- _Части задания_
1. Где живет Артур Этчингем-Грейнджер, герой «Наследников», по словам отрывка о романах про писателей?
2. Перепишите часть отрывка о романах про писателей: начните с места, где стоят слова «Конрад и Форд», и остановитесь после слов «в глазах общества.».

- _Отрывок текста_

Романы о писателях — один из самых устойчивых литературных трендов последних лет. В этом году таких книг вышло особенно много: ироничные, драматичные, построенные как детектив или воспоминание, они по-разному осмысляют фигуру автора и сам процесс создания художественного произведения. Мы выбрали семь из них — ярких, остросюжетных и написанных с разной степенью приближения к реальности.
Джозеф Конрад, Форд Мэдокс Форд. «Наследники»
«Подписные издания», «Яндекс Книги»Артур Этчингем-Грейнджер — бедный, но амбициозный литератор, один из тех, кто надеется, что великие слова однажды сами появятся на бумаге из-под его пера. Он живет в душной лондонской комнатке, перебивается редкими окололитературными подработками и рассчитывает, что высший свет заметит его и вытянет к литературной славе. Все меняется с появлением эксцентричной иностранки из Четвертого измерения, которая и не думает скрывать, что ее цель — разрушение привычного мироустройства, и Артуру уготована в этом особая роль.
Конрад и Форд создали экспериментальную, местами откровенно странную историю, в которой сквозь слои фантастики и политического детектива видны углы реальности, одинаково острые и для 1901-го, и для 2025-го. С исторической дистанции может показаться, что на рубеже XIX и XX веков литераторы могли жить исключительно на доходы от книг, но и тогда это было доступно немногим. Артур, главный герой «Наследников», сталкивается с тем же: гонорары скромны, стабильности нет, и он соглашается писать для периодики. Очерки о светской жизни хотя и кажутся ему пустыми, но приносят стабильный доход и легитимность в глазах общества.

- _Исходные данные_
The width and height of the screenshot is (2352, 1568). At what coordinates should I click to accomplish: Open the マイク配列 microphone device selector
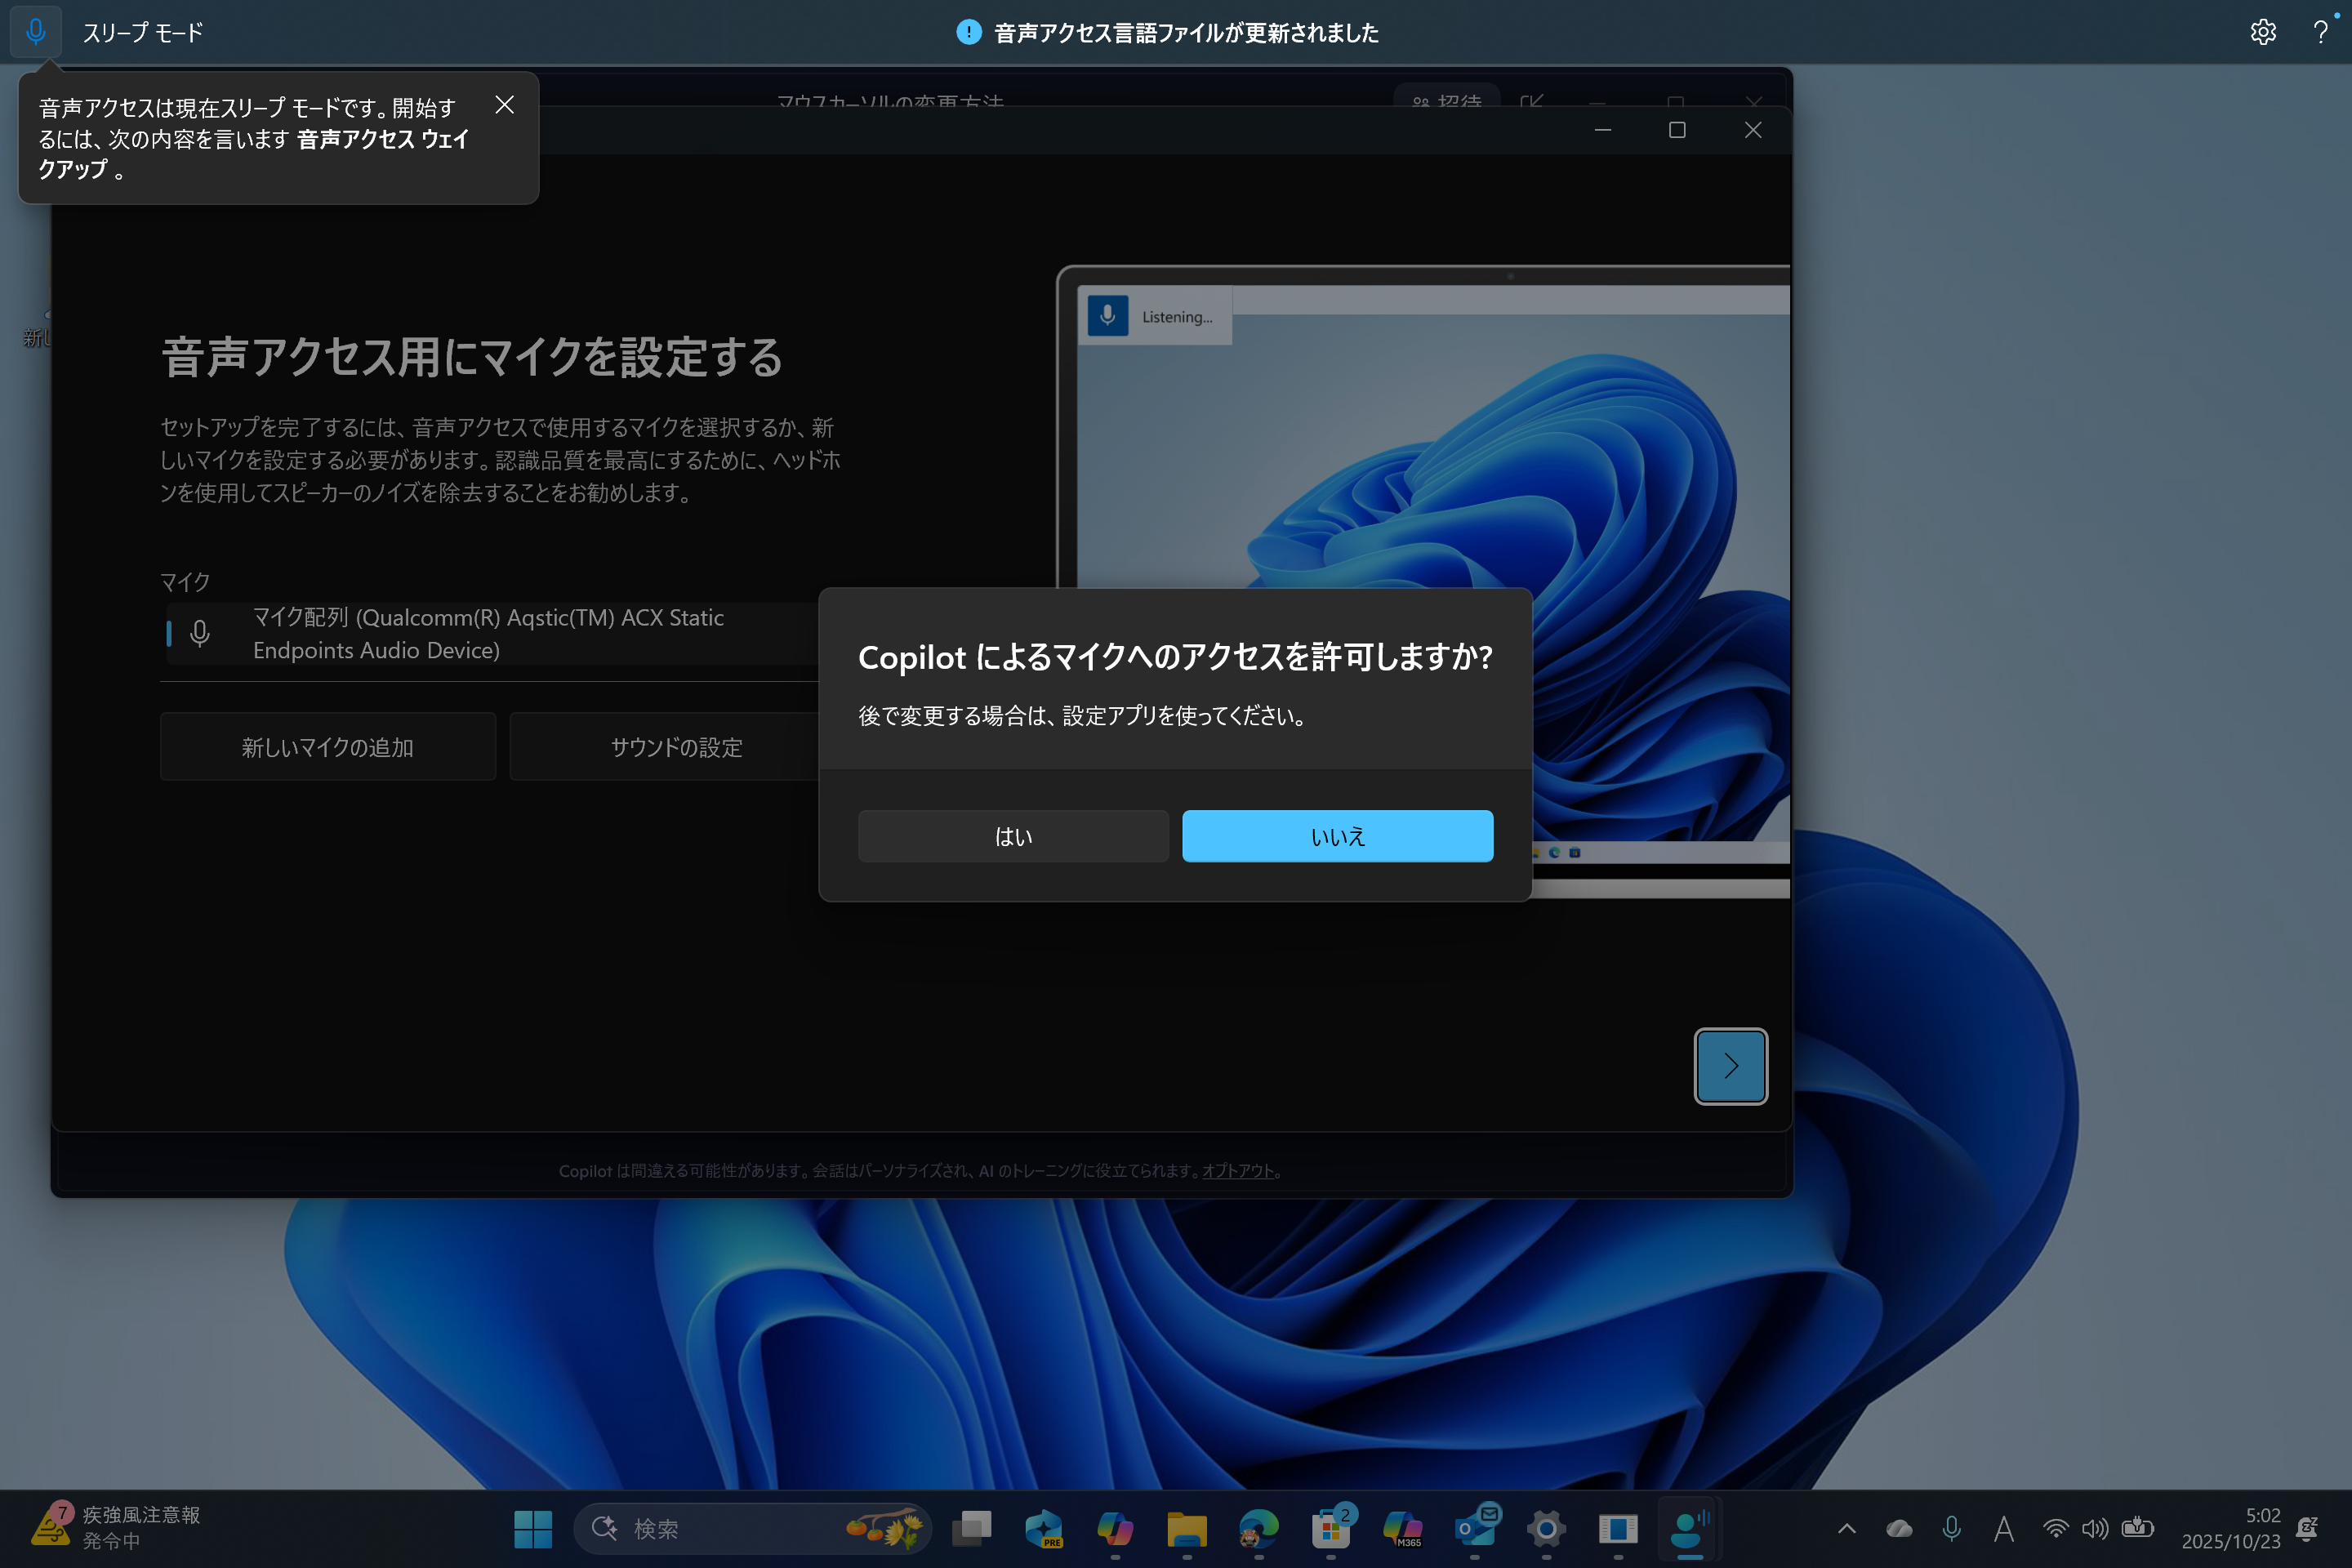[x=490, y=634]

- _Ответы по заданиям_
1. В душной лондонской комнатке.

2.
Конрад и Форд создали экспериментальную, местами откровенно странную историю, в которой сквозь слои фантастики и политического детектива видны углы реальности, одинаково острые и для 1901-го, и для 2025-го. С исторической дистанции может показаться, что на рубеже XIX и XX веков литераторы могли жить исключительно на доходы от книг, но и тогда это было доступно немногим. Артур, главный герой «Наследников», сталкивается с тем же: гонорары скромны, стабильности нет, и он соглашается писать для периодики. Очерки о светской жизни хотя и кажутся ему пустыми, но приносят стабильный доход и легитимность в глазах общества.